=== Section Start ===

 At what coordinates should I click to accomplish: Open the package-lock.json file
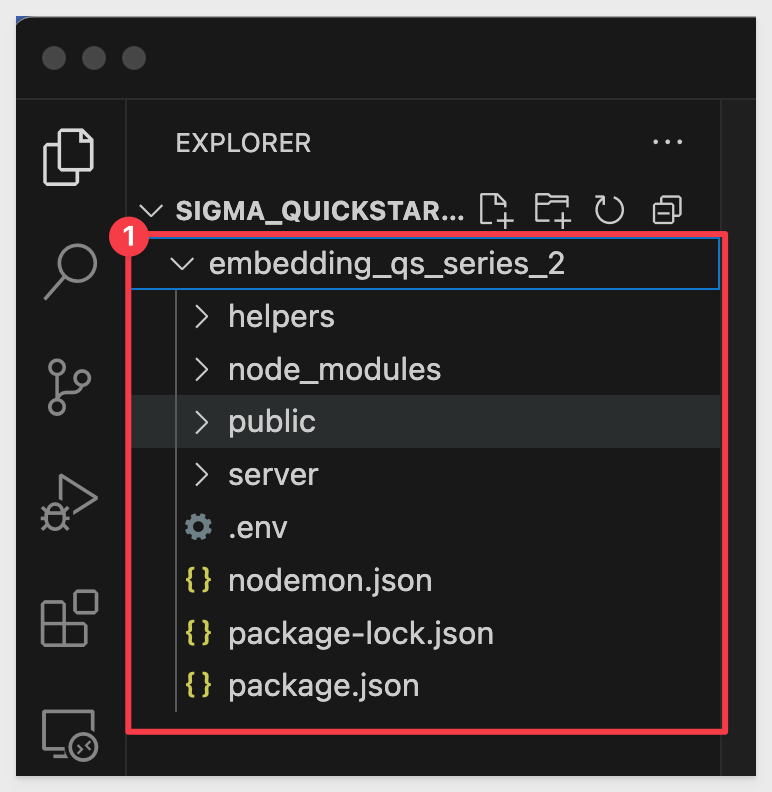360,633
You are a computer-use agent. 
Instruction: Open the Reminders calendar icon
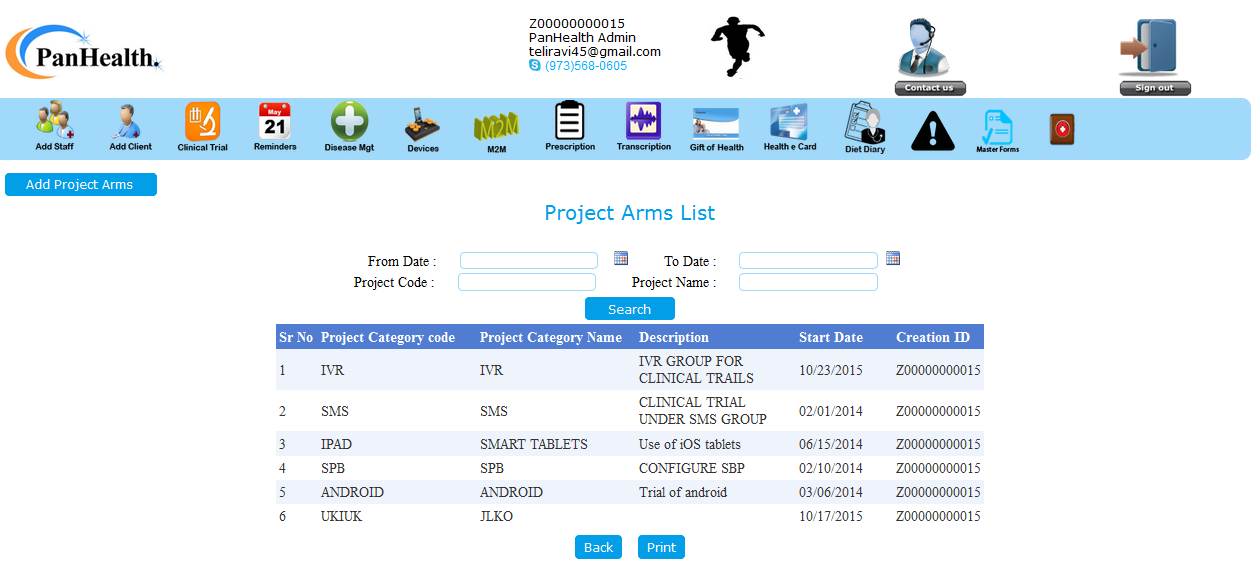coord(274,123)
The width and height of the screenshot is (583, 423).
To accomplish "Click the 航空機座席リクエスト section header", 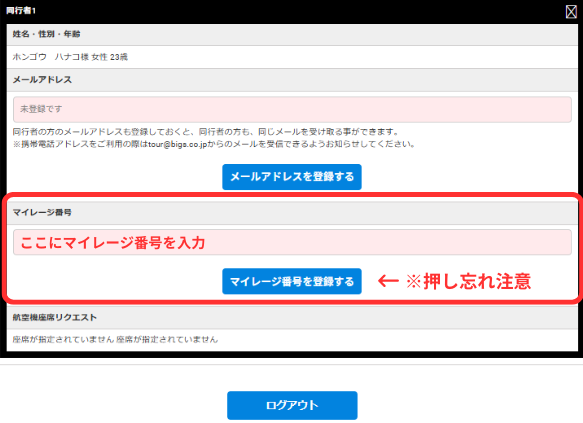I will pyautogui.click(x=292, y=317).
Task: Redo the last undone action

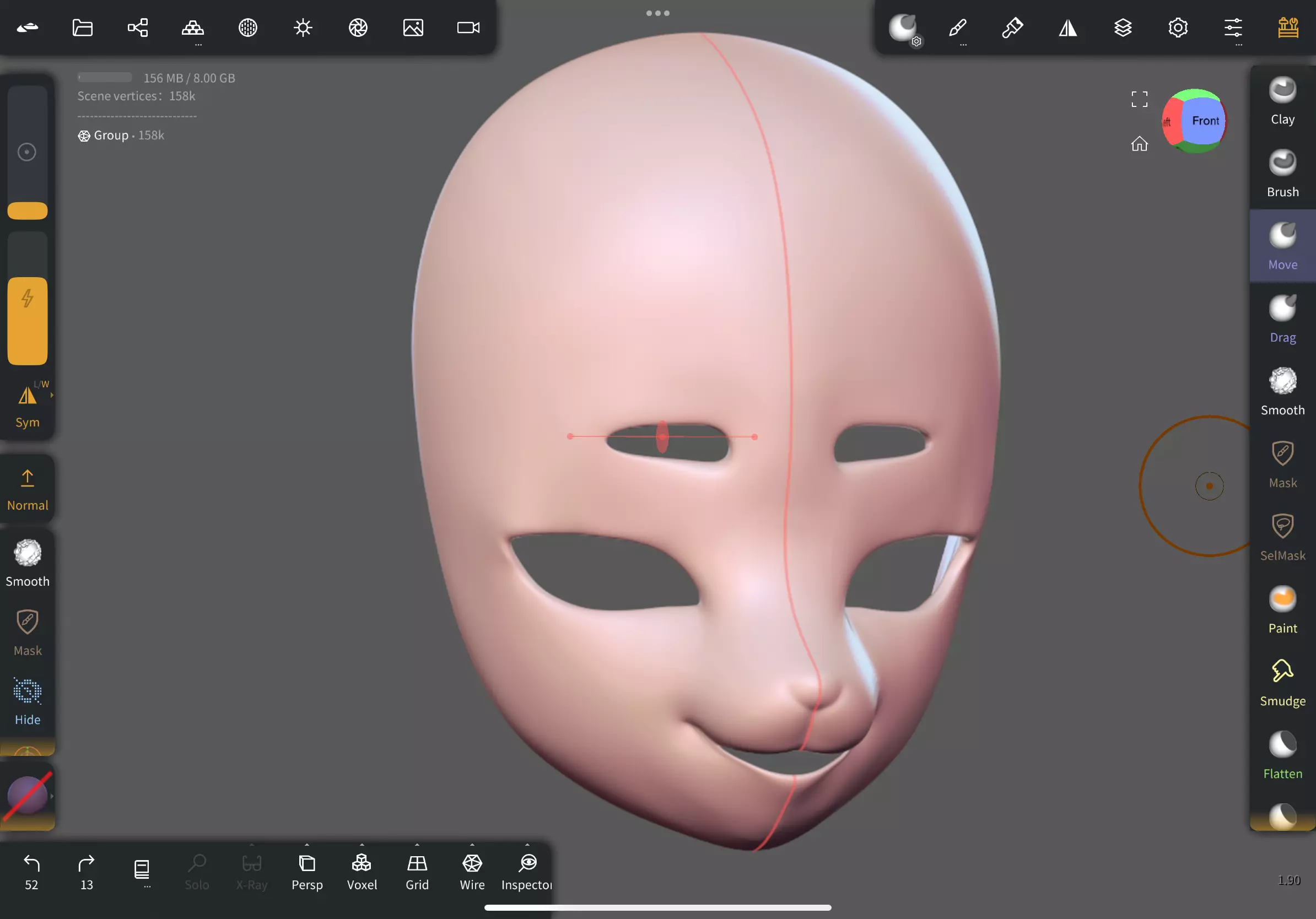Action: coord(87,872)
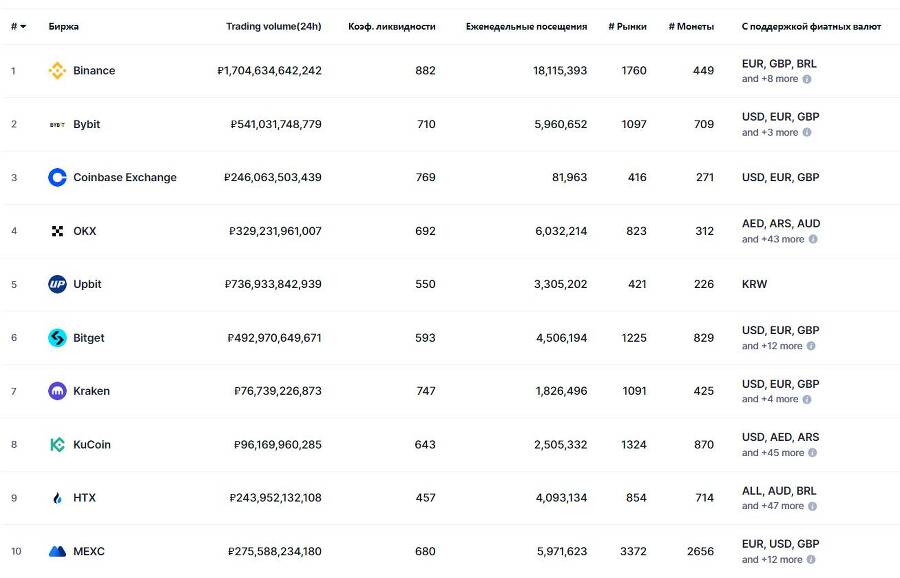
Task: Open the Kraken exchange link
Action: point(91,391)
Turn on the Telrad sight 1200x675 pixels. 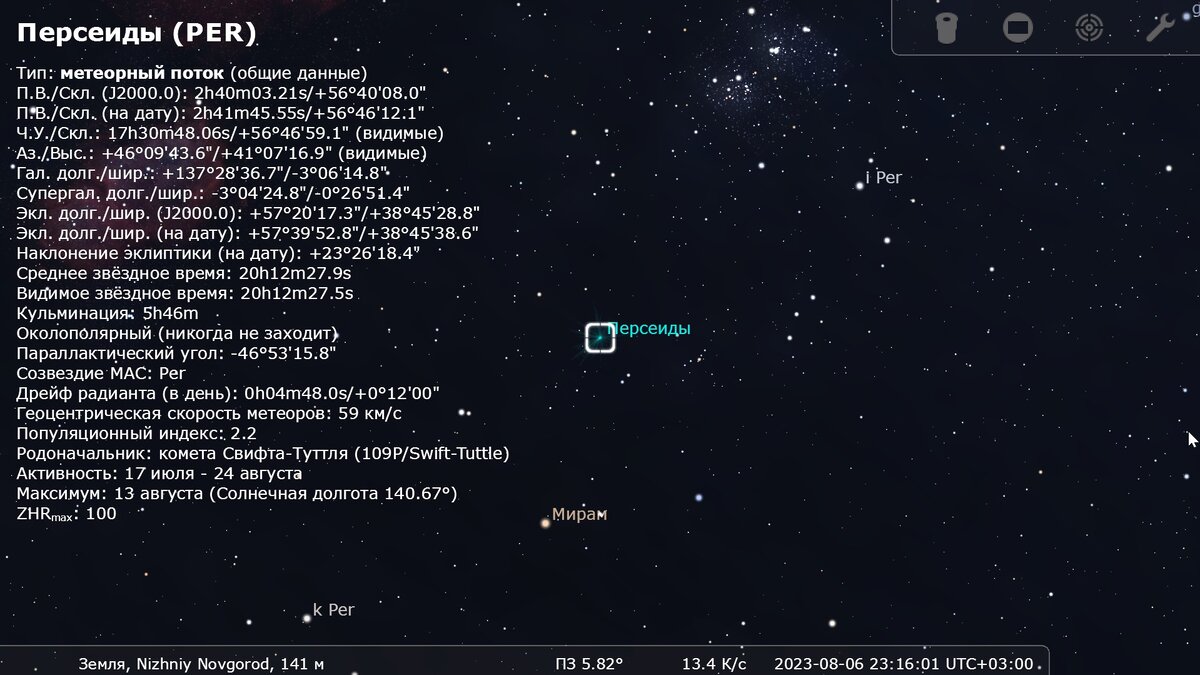pos(1089,27)
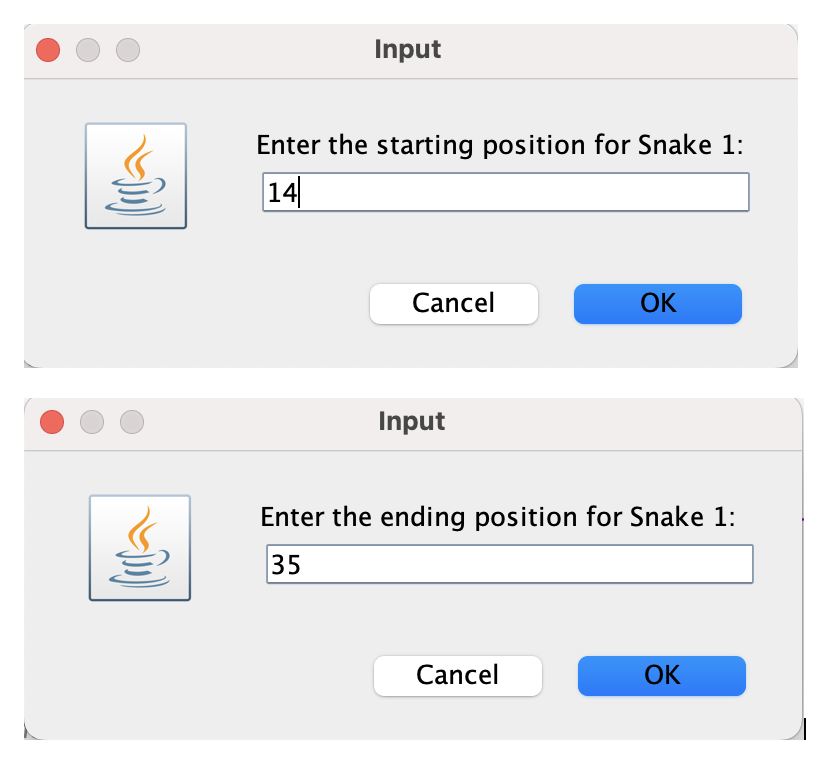Focus the Snake 1 starting position text field
Image resolution: width=828 pixels, height=778 pixels.
point(505,192)
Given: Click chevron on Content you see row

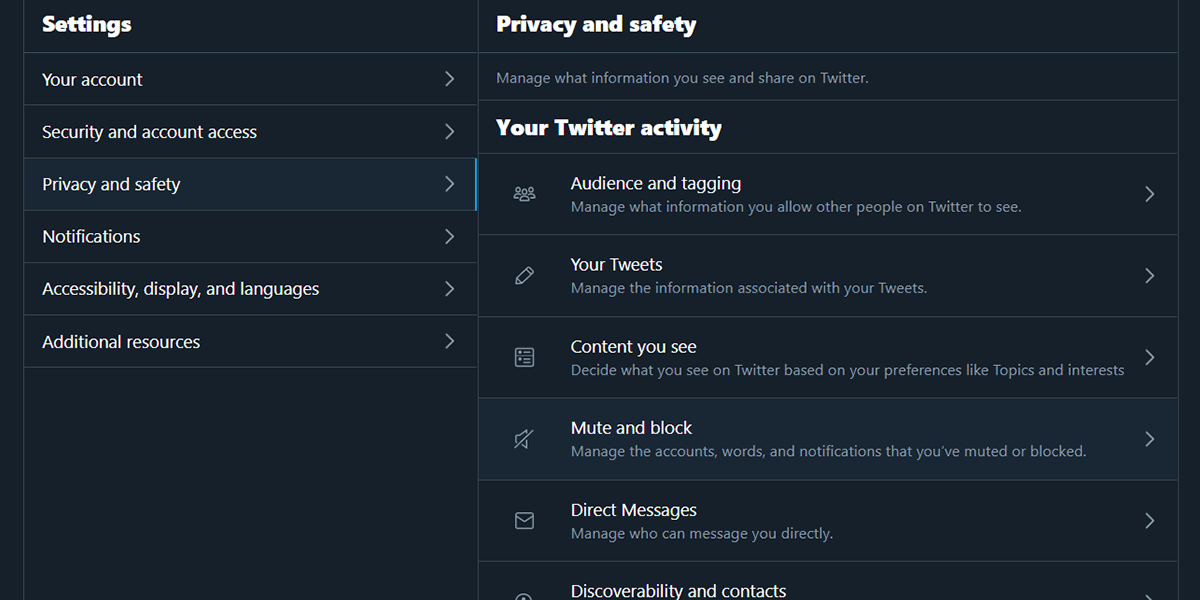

=== Section End ===

- _Instructions for the task_
Leave the pictures out and reproduce exactly the lines from the top of the listing above through the line with "The width and".

- _Worked solution_
 At what coordinates should I click to accomplish: Open the package-lock.json file
360,633
You are a computer-use agent. 
Instruction: Open the Reminders calendar icon
coord(274,123)
The width and height of the screenshot is (583, 423).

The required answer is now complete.